Feb. 7, 2019 By Meghan Sackman
Councilmember Francisco Moya is holding a town hall meeting in Corona next week to discuss what is being done to combat gang violence in the wake of Sunday’s 90th Street/ Elmhurst Ave shooting.
The NYPD will be sending officers from the 115th and 110th Precincts to let the public know what gang activity has been taking place in the area and what they are doing to stop it. Residents will be able to ask the police questions or state their concerns.
The meeting, which will take place on Feb. 15 from 7 p.m. to 9 p.m. at St. Leo Catholic Academy school at 104-19 49th Ave., comes days after a 20-year-old man was shot dead on the 7-train platform by a reputed MS-13 member in an apparent gang dispute.
The incident was caught on video and went viral in a matter of hours, causing alarm throughout the city. The alleged perpetrator, Ramiro Gutierrez, 26, is reportedly an undocumented immigrant and President Donald Trump used the incident in his State of the Union speech as a means to promote the need for a border wall.
The subway shooting also came around the same time that graffiti that read “MS-13” was scribbled on Moya’s office building. The council member believes the incident is unrelated to the shooting despite the apparent gang affiliation.
“Regarding the MS-13 graffiti scrawled on my office: There is no evidence that this was connected to the shooting, that my office was specifically targeted, nor even that an MS-13 gang member is actually responsible,” Moya wrote in a post on Facebook. “The graffiti has been painted over, as it has in several other locations around our community over the past year.”
The council member also took to Facebook to notify residents that police have stepped up their presence in the area as they attempt to stamp out gang activity.
Moya also said that the incident should not be used as a propaganda tool to promote Trump’s border wall.
“In order to root out gang activity, we need community members to be partners, not targets.
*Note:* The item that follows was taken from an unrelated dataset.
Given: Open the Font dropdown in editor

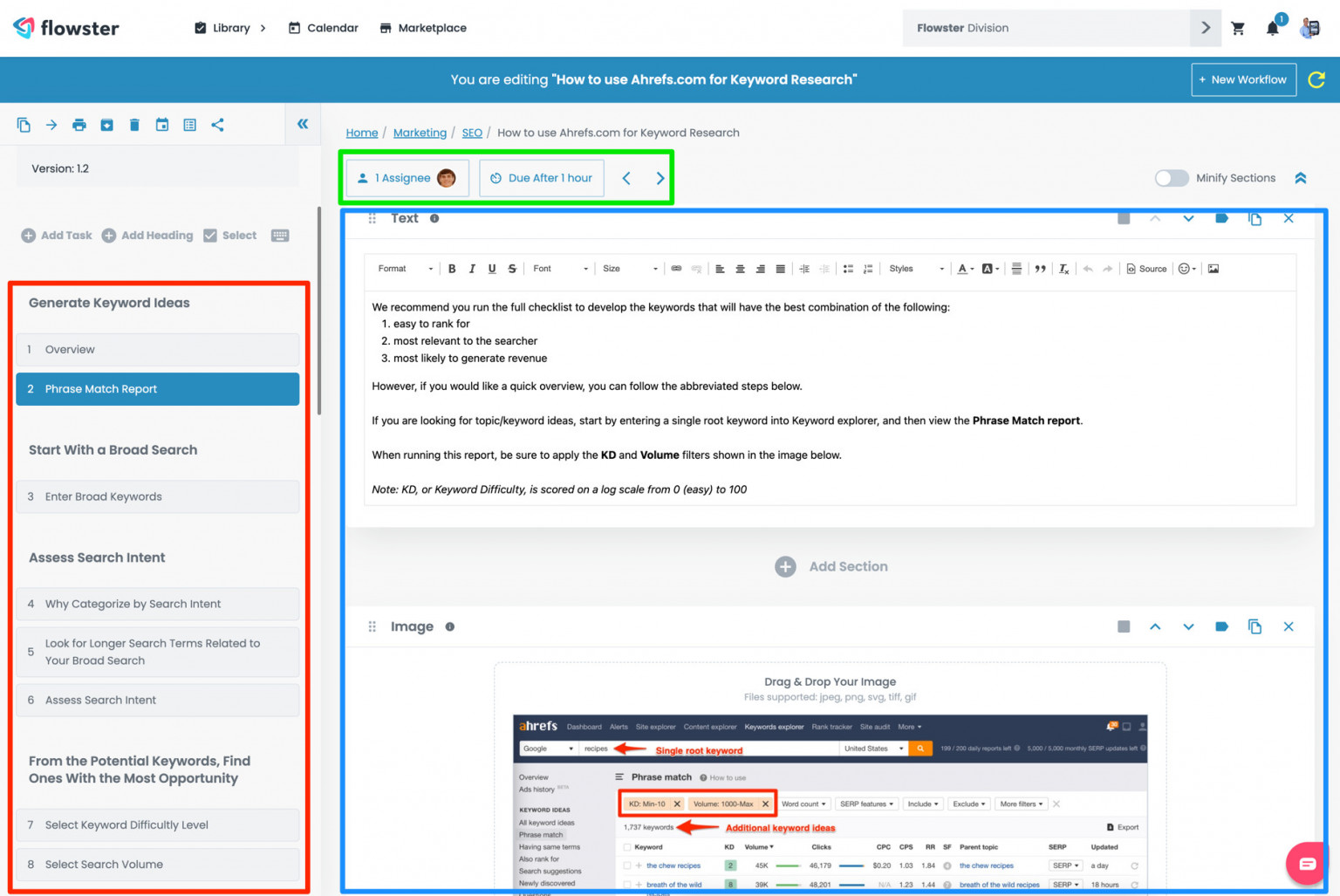Looking at the screenshot, I should [x=560, y=269].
Now is a time to come together, not to be driven apart by walls and deportation forces,” Moya said.
There have been a number of incidents in Queens involving MS-13 and other major gangs in recent months, such as an MS-13 shooting in the Rockaways, according to NYPD Chief of Detectives Dermot Shea.
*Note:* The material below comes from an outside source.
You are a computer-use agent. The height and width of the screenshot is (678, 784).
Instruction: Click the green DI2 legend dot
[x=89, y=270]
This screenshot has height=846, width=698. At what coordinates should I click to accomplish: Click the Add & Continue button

Shea also spoke of some activity within the area, noting that there is “a group of smaller gangs or cliques…particularly on some of the Roosevelt Avenue corridors in the 110, and 115th Precinct.”
Shea said that gang-related crime is not new to the area and that the graphic video footage–spread by social media– has created greater alarm than in the past. He insisted that crime remains low and that the public should put the incident in perspective.
“Crime is at the lowest levels we’ve ever had in New York City,” he said. “Incidents like these have happened before. It’s just that they’re captured now. Everyone’s walking around with a smartphone and within minutes of those crimes occurring, they’re going viral.”